New York—The CUNY Rising Alliance and supporters called on Mayor de Blasio and Gov. Cuomo today to uphold their post-election promises to protect at-risk New Yorkers by committing to phase in a $2 billion plan to fund free, high-quality education for all City University of New York students.

CUNY undergraduates are 40% immigrants and 77% people of color. CUNY serves a half-million mostly low-income New Yorkers and most of New York’s immigrant students. Many CUNY students feel threatened by the racist, anti-immigrant rhetoric of the presidential election and the rise in hate crimes in its aftermath. Yet the university they depend on for a chance at the American Dream is too expensive for many and vastly underfunded.

About 8,000 students attend tuition-free as part of CUNY’s nationally renowned and well-funded Accelerated Study in Associate Programs (ASAP) initiative. That number will grow to 25,000 by 2018 thanks to promised investments from the City, but still fewer than 10% of matriculated CUNY students will benefit. ASAP students are more likely to succeed at CUNY and graduate faster than other CUNY students because they receive high-contact teaching and advisement and robust supports that CUNY cannot afford to offer to most students.

The white paper released today by CUNY Rising explains the success of ASAP and CUNY’s other targeted student success programs. It also details the disinvestment that imperils CUNY’s mission to educate “the children of the whole people” of New York. From 2008 – 2015 per-student funding from the State fell 17% at CUNY senior colleges and 5% at community colleges, when adjusted for inflation. Per-student City funding for the community colleges fell 13% over the same period, when adjusted for inflation.

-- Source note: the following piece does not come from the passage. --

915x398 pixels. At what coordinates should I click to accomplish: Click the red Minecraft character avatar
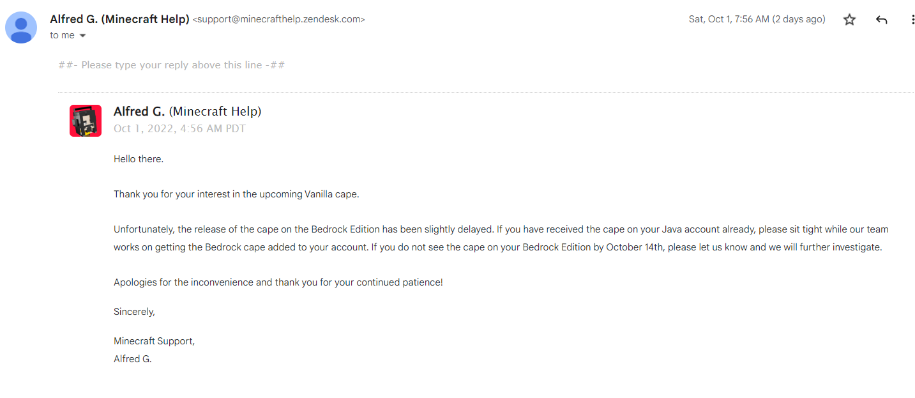coord(86,121)
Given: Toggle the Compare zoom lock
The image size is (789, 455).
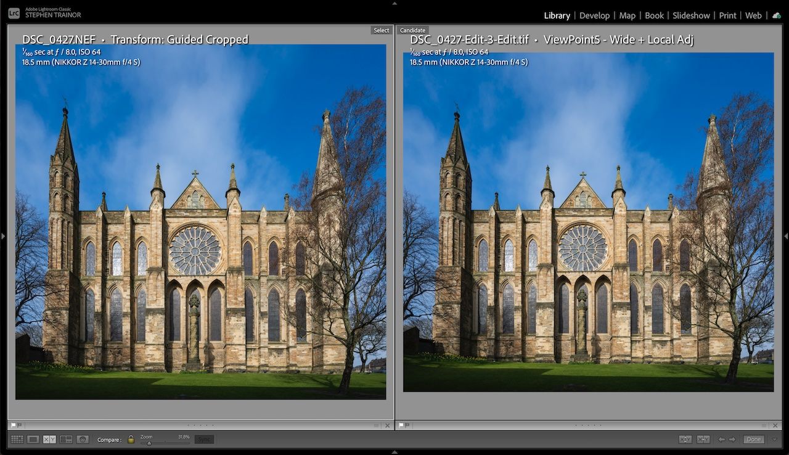Looking at the screenshot, I should (x=130, y=439).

CUNY Rising presents a plan to make ASAP-level supports available to all CUNY students. The groups propose approaching “free” from two directions. From one side, financial aid would be expanded to help more low-income and working families. From the other side, increases in City and State support would fund first a tuition freeze and then reductions in the sticker price of tuition. Thousands of full-time faculty and academic advisors would be hired; adjunct faculty would see their pay increased to $7,000 per course; and capital funding would be increased to repair, upgrade and expand CUNY’s aging and over-used facilities.

Representatives of CUNY Rising member groups and other CUNY allies spoke out in support of fully funding CUNY:

“Hispanic Federation is proud to partner with the CUNY Rising Alliance to support the proposed CUNY Student Bill of Rights. As the state’s biggest education and economic advancement vehicle for over 2 million Latinos, it is paramount that we all strive to further improve the quality and accessibility of a public higher education. We urge state and city government leaders to rethink their budget priorities and work toward ensuring many more aspiring students, faculty and staff can benefit from what CUNY is and can become,” stated Jose Calderon, President of the Hispanic Federation.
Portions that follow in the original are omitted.